-- Available data follows --

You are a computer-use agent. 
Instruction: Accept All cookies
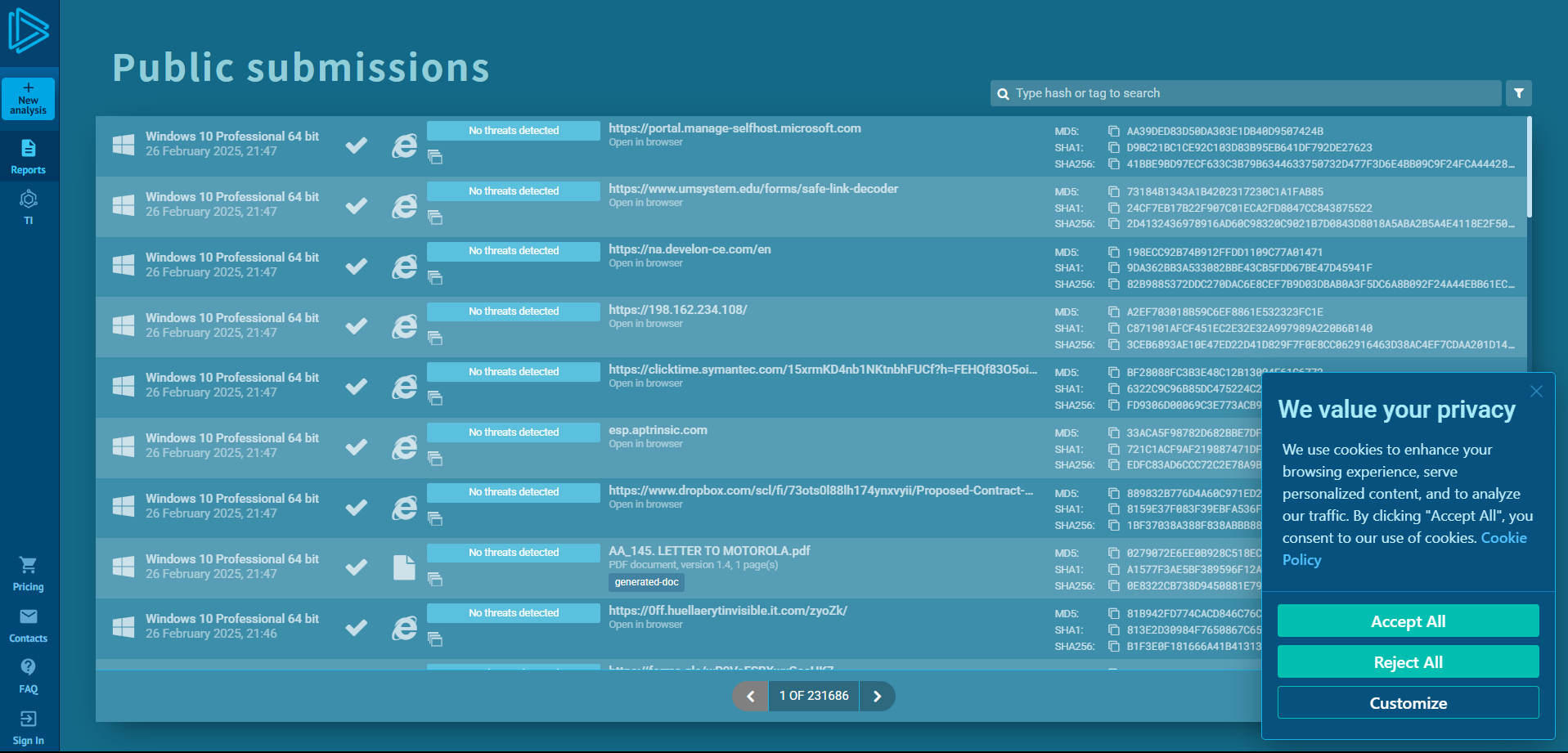point(1408,621)
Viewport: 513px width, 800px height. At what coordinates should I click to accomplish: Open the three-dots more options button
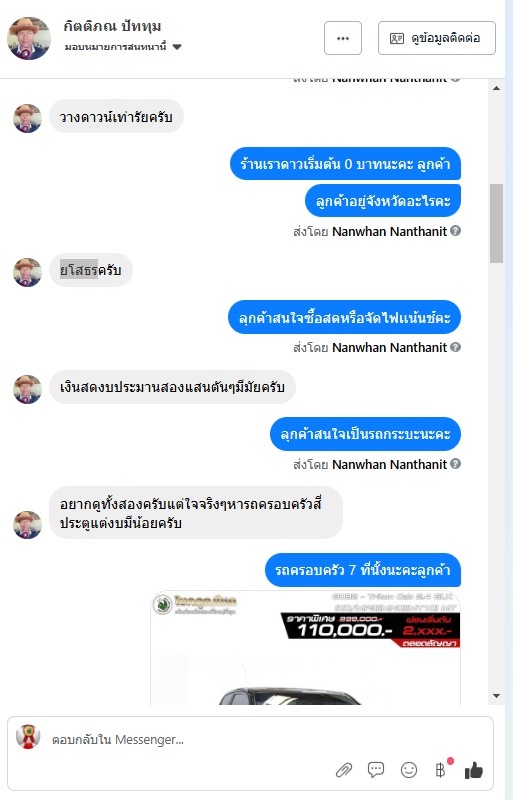(343, 38)
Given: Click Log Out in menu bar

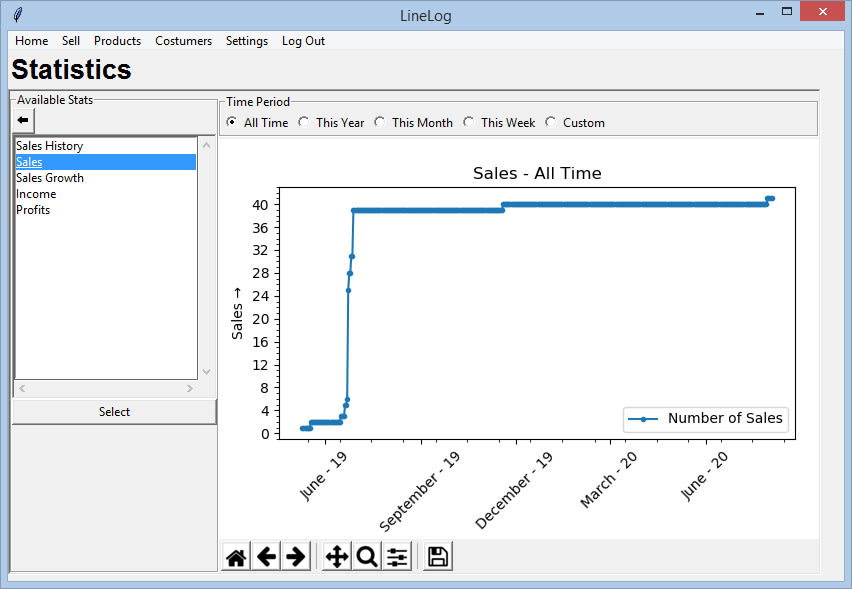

-- Available data concluded --

What is being asked - Although the records hold pictures, return only what remains, word for word.

Written answer -
You are a computer-use agent. 
Instruction: Accept All cookies
point(1408,621)
Viewport: 513px width, 800px height. At what coordinates should I click to accomplish: Open the three-dots more options button
(343, 38)
Given: Click Log Out in menu bar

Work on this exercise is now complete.